They returned to the inn, where they found Mackenzie busy with a heap of letters and newspapers that had been sent across to him from Stornoway. The whole of the breakfast-table was littered with wrappers and big blue envelopes: where was Sheila, who usually waited on her father at such times to keep his affairs in order?
Sheila was outside, and Lavender saw her through the open window. Was she not waiting for him, that she should pace up and down by herself, with her face turned away from the house? He immediately went out and went over to her, and she turned to him as he approached. He fancied she looked a trifle pale, and far less bright and joyous than the ordinary Sheila.
"Mr. Lavender," she said, walking away from the house, "I wish very much to speak to you for a moment. Last night it was all a misfortune that I did not understand; and I wish you to forget that a word was ever spoken about that."
Her head was bent down, and her speech was low and broken: what she failed to explain in words her manner explained for her. But her companion said to her, with alarm and surprise in his tone, "Why, Sheila! You cannot be so cruel! Surely you need not fear any embarrassment through so slight a promise. It pledges you to nothing—it leaves you quite free; and some day, if I come and ask you then a question I have not asked you yet, that will be time enough to give me an answer."
"Oh no, no!" said the girl, obviously in great distress, "I cannot do that. It is unjust to you to let you think of it and hope about it. It was last night everything was strange to me—I did not understand then—but I have thought about it all the night through, and now I know."
"Sheila!" called her father from the inside of the inn, and she turned to go.
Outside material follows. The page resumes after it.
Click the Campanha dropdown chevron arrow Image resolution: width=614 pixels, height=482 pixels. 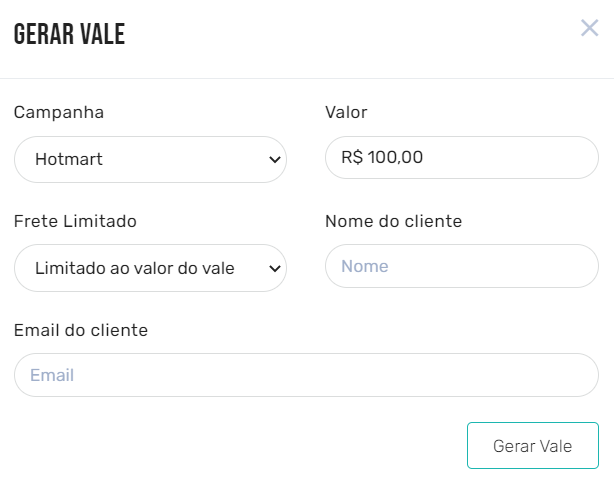[x=274, y=159]
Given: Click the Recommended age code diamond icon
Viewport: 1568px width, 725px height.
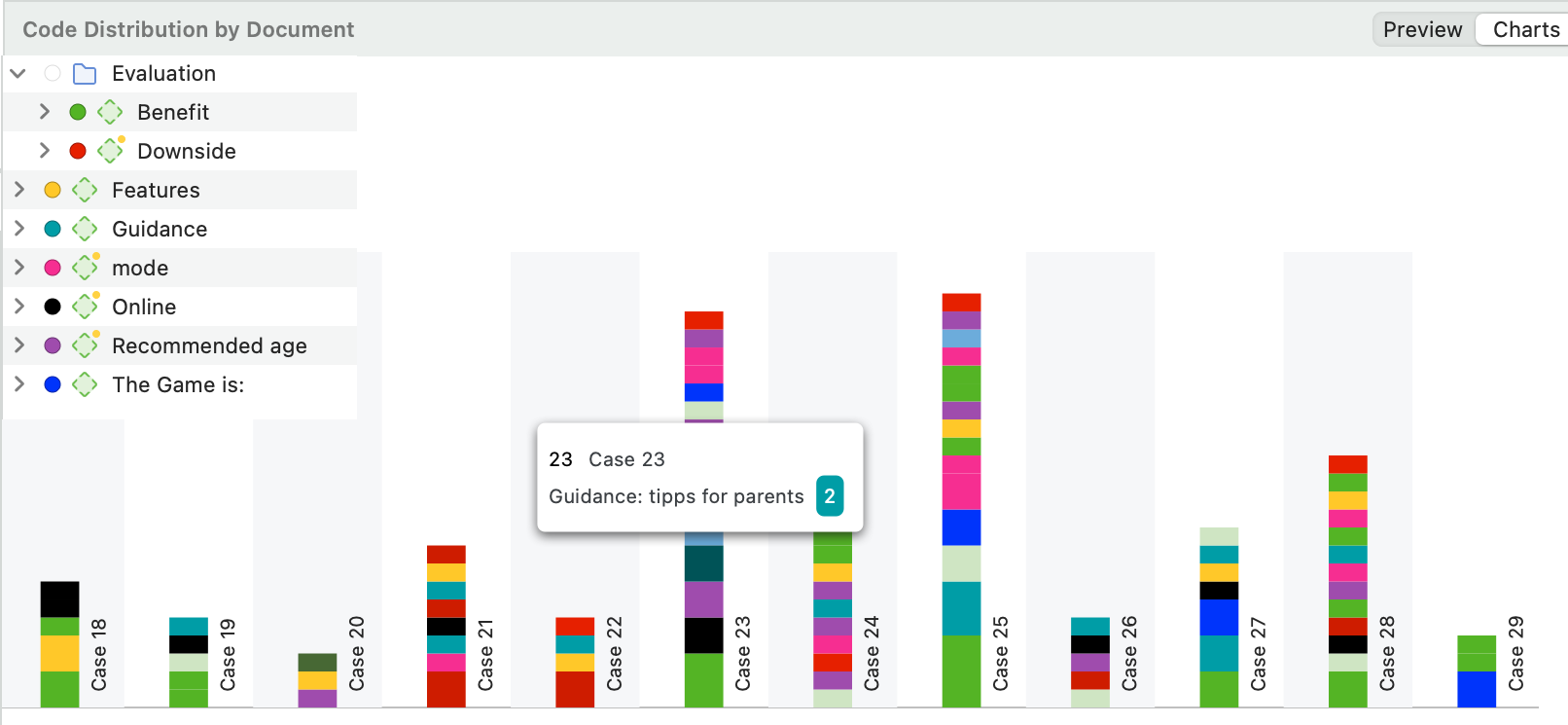Looking at the screenshot, I should [x=85, y=346].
"But you do not ask that, do you?" he said. "You are only frightened a little bit just now, but that will go away. There is nothing to be frightened about. You have been thinking over it, and imagining impossible things: you have been thinking of leaving Borva altogether—"
"Oh, that I can never do!" she said with a pathetic earnestness.
"But why think of such a thing?" he said. "You need not look at all the possible troubles of life when you take such a simple step as this. Sheila, don't be hasty in any such resolve: you may be sure all the gloomy things you have been thinking of will disappear when we get close to them. And this is such a simple thing. I don't ask you to say you will be my wife—I have no right to ask you yet—but I have only asked permission of you to let me think of it; and even Mr. Ingram sees no great harm in that."
"Does he know?" she said with a start of surprise and fear.